- _PASSAGE GIVEN_:

——

Pandas check_names=False parameter for pandas.util.testing.assert_frame_equal applies to index.names but not columns.names

edit by @TomAugspurger

The check_names docstring for pandas.util.testing.assert_frame_equal is unclear:

check_names : bool, default True
    Whether to check the Index names attribute.

This should clarify that both the index and columns names attribute are checked.

Code Sample, a copy-pastable example if possible

import pandas as pd
from pandas.util.testing import assert_frame_equal

df1 = pd.DataFrame({'A':[1.0]})
df2 = pd.DataFrame({'B':[1.0]})

assert_frame_equal(df1, df2, check_names=False)

""" will return:
In [7]: assert_frame_equal(df1, df2, check_names=False)
Traceback (most recent call last):

  File "<ipython-input-7-d273edeeb6af>", line 1, in <module>
    assert_frame_equal(df1, df2, check_names=False)

  File "<snipped>/lib/python3.5/site-packages/pandas/util/testing.py", line 1372, in assert_frame_equal
    obj='{obj}.columns'.format(obj=obj))

  File "<snipped>/lib/python3.5/site-packages/pandas/util/testing.py", line 927, in assert_index_equal
    obj=obj, lobj=left, robj=right)

  File "pandas/_libs/testing.pyx", line 59, in pandas._libs.testing.assert_almost_equal

  File "pandas/_libs/testing.pyx", line 173, in pandas._libs.testing.assert_almost_equal

  File "<snipped>/lib/python3.5/site-packages/pandas/util/testing.py", line 1093, in raise_assert_detail
    raise AssertionError(msg)

AssertionError: DataFrame.columns are different

DataFrame.columns values are different (100.0 %)
[left]:  Index(['A'], dtype='object')
[right]: Index(['B'], dtype='object')
"""

Problem description

When the parameter check_names=False is set for assert_frames_equal, the index and columns names should be ignored in the comparison, but an assertion error is still raised if the index or columns names are different. This is the same behaviour as when check_names=True (the default) is set, and the opposite of what I believe is intended.

Expected Output

The expected output for the case above should be nothing - a valid assertion.

Output of `pd.show_versions()`

In [8]: pd.show_versions() INSTALLED VERSIONS ------------------ commit: None python: 3.5.4.final.0 python-bits: 64 OS: Linux OS-release: 3.10.0-327.13.1.el7.x86_64 machine: x86_64 processor: x86_64 byteorder: little LC_ALL: None LANG: en_GB.UTF-8 LOCALE: en_GB.UTF-8 pandas: 0.22.0 pytest: 3.2.1 pip: 9.0.1 setuptools: 27.2.0 Cython: None numpy: 1.13.1 scipy: 1.0.0 pyarrow: None xarray: None IPython: 5.1.0 sphinx: 1.4.8 patsy: None dateutil: 2.6.1 pytz: 2017.2 blosc: None bottleneck: None tables: None numexpr: None feather: None matplotlib: 2.0.2 openpyxl: None xlrd: None xlwt: None xlsxwriter: None lxml: None bs4: None html5lib: None sqlalchemy: None pymysql: None psycopg2: None jinja2: 2.8 s3fs: None fastparquet: None pandas_gbq: None pandas_datareader: None

Comment From: TomAugspurger

From the docstring:

check_names : bool, default True
    Whether to check the Index names attribute.

So it checks if left.index.names == right.index.names. Same for .columns, so everything is correct I think.

——

- _MATERIAL_:
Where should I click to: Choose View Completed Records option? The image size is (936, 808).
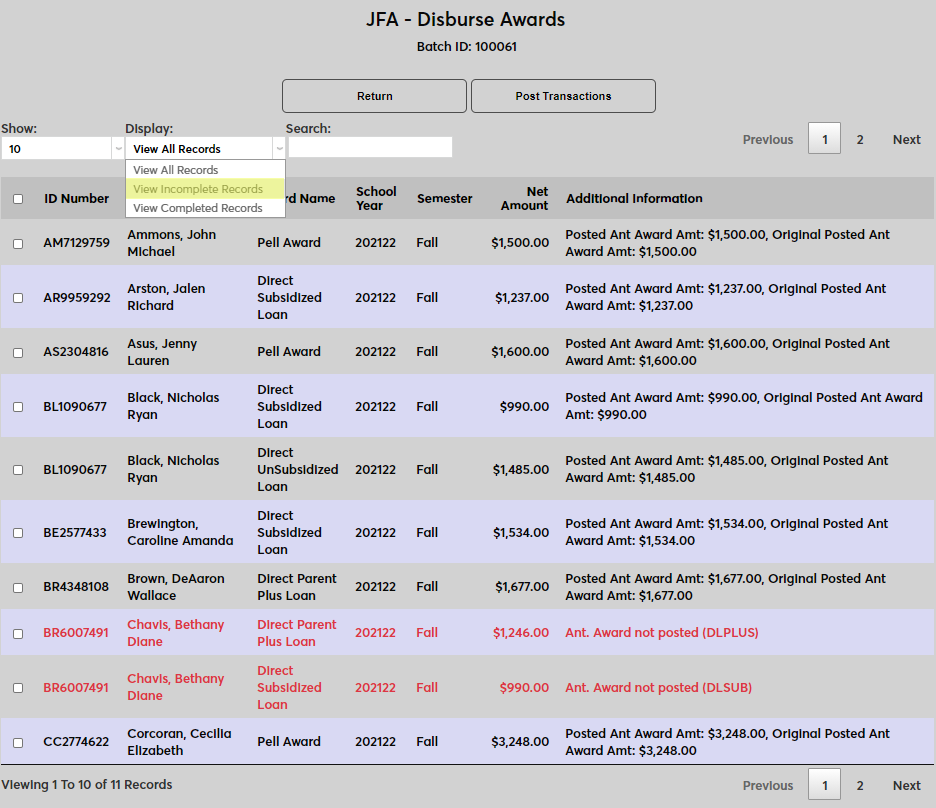point(198,208)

——

- _GIVEN EXERCISE 1_: Rewrite the part of the pandas issue that begins at the words "DataFrame.columns values are" and ends after "a valid assertion.", putting "assertion failure" in place of "assertion error".
- _GIVEN EXERCISE 2_: In the pandas issue, what default value does the docstring give for check_names?
- _GIVEN EXERCISE 3_: Write the next part of the pandas issue thread after its last sentence.

- _EXERCISE RESPONSE 1_:
DataFrame.columns values are different (100.0 %)
[left]:  Index(['A'], dtype='object')
[right]: Index(['B'], dtype='object')
"""

Problem description

When the parameter check_names=False is set for assert_frames_equal, the index and columns names should be ignored in the comparison, but an assertion failure is still raised if the index or columns names are different. This is the same behaviour as when check_names=True (the default) is set, and the opposite of what I believe is intended.

Expected Output

The expected output for the case above should be nothing - a valid assertion.

- _EXERCISE RESPONSE 2_: True

- _EXERCISE RESPONSE 3_:
Do you have a usecase for ignoring the actual column labels themselves?

Comment From: willjbrown88

Ah ok, I guess I'd assumed that as both: AssertionError: DataFrame.index are different and AssertionError: DataFrame.columns are different are possible returns from assert_frame_equal, either could differ if check_names=False was set.

check_names to me implies both index names and column names are being checked, as they are, but also either can differ. Only index name can actually differ. Perhaps the docstring should clarify that column names are also checked, but cannot differ regardless of this parameter setting.

I can't speak for it being a common use case but yes - I test if various data processing functions can handle df populated by reading from different format source files. The df get assigned column names using whatever columns names are provided by the file or are assigned by user input. My tests only know that the column order for the parts of the df I'm interested in checking should be the same in every case. So the data values, index values and column order of the df should match, but column names and index names don't have to. I could simply assign a temporary set of column names internally of course.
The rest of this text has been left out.